México: ¿Realmente una bomba de crecimiento?

Por Wilfrido Ruiz Sainz

El 15 de Febrero del presente año, el Consejero Delegado del Banco Sabadell, Jaime Guardiola, afirmó: “Los cambios en la política económica de Estados Unidos, son riesgos menores para México ante la fortaleza de su economía; sin embargo, sus retos se mantienen en el combate a la corrupción y el narcotráfico. Sin historias de corrupción, con seguridad jurídica, con seguridad física, México sería una bomba de crecimiento”. El experto en finanzas reitera la imperiosa necesidad de que nuestro país  transforme su camino para lograr la superación integral. El cambio tiene dos ejes: La honestidad y el amor por México.

Al respecto y de manera reiterada, he manifestado que los políticos que realizan conductas antisociales traicionan su juramento de guardar y hacer guardar la Constitución Política. En la actualidad, México padece la deshonestidad de muchos ex-gobernantes pillos que andan prófugos y otros que tienen nombre y apellido, se encuentran viviendo en el país tranquilos, solapados y protegidos por un sistema inaceptable.    

Me parece que la declaratoria del funcionario bancario es real y lastimosa. Podemos afirmar que para salir del camino peligroso, que representa el fenómeno de la corrupción, será necesario consolidar el Sistema Nacional Anticorrupción, que de acuerdo con el estudio denominado “México: Anatomía de la Corrupción” de la investigadora María Amparo Casar, nos cuesta anualmente la cifra escandalosa de 906 mil millones de pesos producto de 4 millones 925 mil actos de corrupción, que nacen de la misma sociedad y del gobierno. Sin embargo, como parte de esta evidente y triste realidad tenemos los óbolos, aguinaldos, bonos, 4 mil millones para partidos y compensaciones escandalosas de 500 diputados. Seguimos manteniendo a políticos fanfarrones y frívolos, que viven del presupuesto y que actúan al amparo de opacidad contraviniendo la voluntad y confianza de la ciudadanía.

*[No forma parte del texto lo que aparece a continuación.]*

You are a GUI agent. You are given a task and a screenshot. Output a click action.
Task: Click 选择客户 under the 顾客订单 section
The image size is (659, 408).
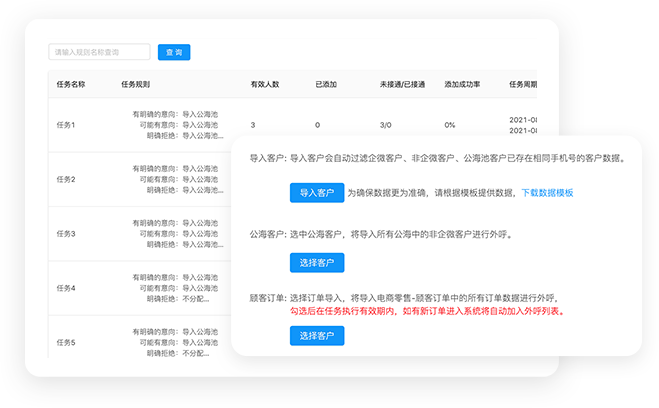tap(316, 336)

Al respecto y con cierta resistencia de mí parte, por considerar que estamos ante un malestar crónico y un agravio nacional, les expongo que cada uno los diputados federales reciben discrecionalmente millones de pesos disque para obras en su distrito. En lo personal y especialmente en Tijuana, no tengo conocimiento de ninguna obra estructural financiada por dichos personajes, salvo la entrega ocasional de cobijas. Estamos en tiempo para frenar la farsa. Por lo pronto y de acuerdo con los comentarios que anteceden, debemos evaluar seriamente el funcionamiento óptimo del cacareado Sistema Nacional Anticorrupción. Esta palanca correctora será nuestra última oportunidad para enmendar y extirpar el cáncer que nos devora. Por lo tanto, la “bomba de crecimiento” no será factible hasta eliminar el flagelo de la corrupción, que sin duda, golpea y frena el desarrollo pleno de la sociedad mexicana.

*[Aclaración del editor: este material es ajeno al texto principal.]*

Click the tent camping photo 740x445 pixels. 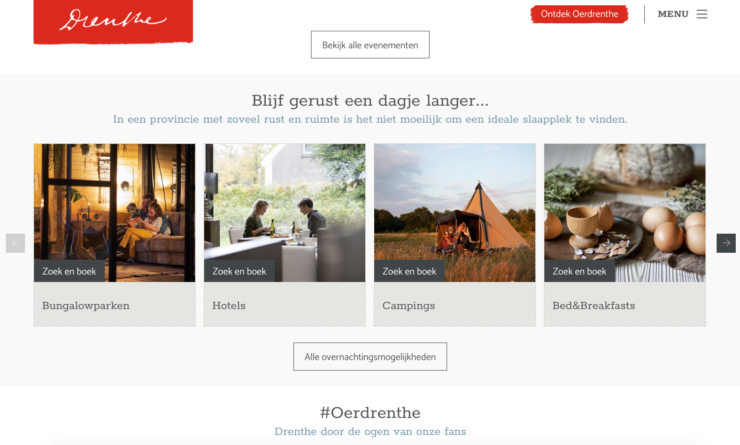pyautogui.click(x=455, y=203)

Nuestra salvación para acotar la corrupción que castiga a México, será constituir Fiscales Anticorrupción solventes con el siguiente perfil: (1) Los Fiscales no deben ser designados por los Ejecutivos, federal o estatal ni los Congresos; (2) Los Fiscales deben surgir de ternas propuestas (3 candidatos) por las Federaciones de Colegios de Abogados (Nacional y Estatal) sometidas a los Congresos (Federal, Estatal); (3) El cuerpo legislativo podrá elegir cualquiera de los propuestos; (4) Los Fiscales deberán ser Abogados Penalistas con 15 años mínimo de ejercicio profesional en la materia; (5) Autonomía constitucional, con independencia total de la clase política; (6) Sin ninguna filiación partidista, (7) Sin antecedentes penales, (8) Aprobar exámenes antidoping, de control y confianza practicados por expertos independientes; (9) Certificado de no antecedentes penales; (10) Los Fiscales estarán certificados por las Federaciones (Nacional, Estatal) de Licenciados en Derecho. 

Me parece que no existe otra forma de crear Fiscalías invulnerables, que sean confiables, que cumplan cabalmente con su deber de investigar, averiguar y consignar a los políticos traicioneros. En caso contrario, de que no se cumpla con el perfil exigido y propuesto para seleccionar a los Fiscales, me temo que el Sistema Nacional Anticorrupción, está condenado al fracaso.  Los genios del Derecho Romano decían: “Honeste Vivere.”  ¡Vivir honestamente!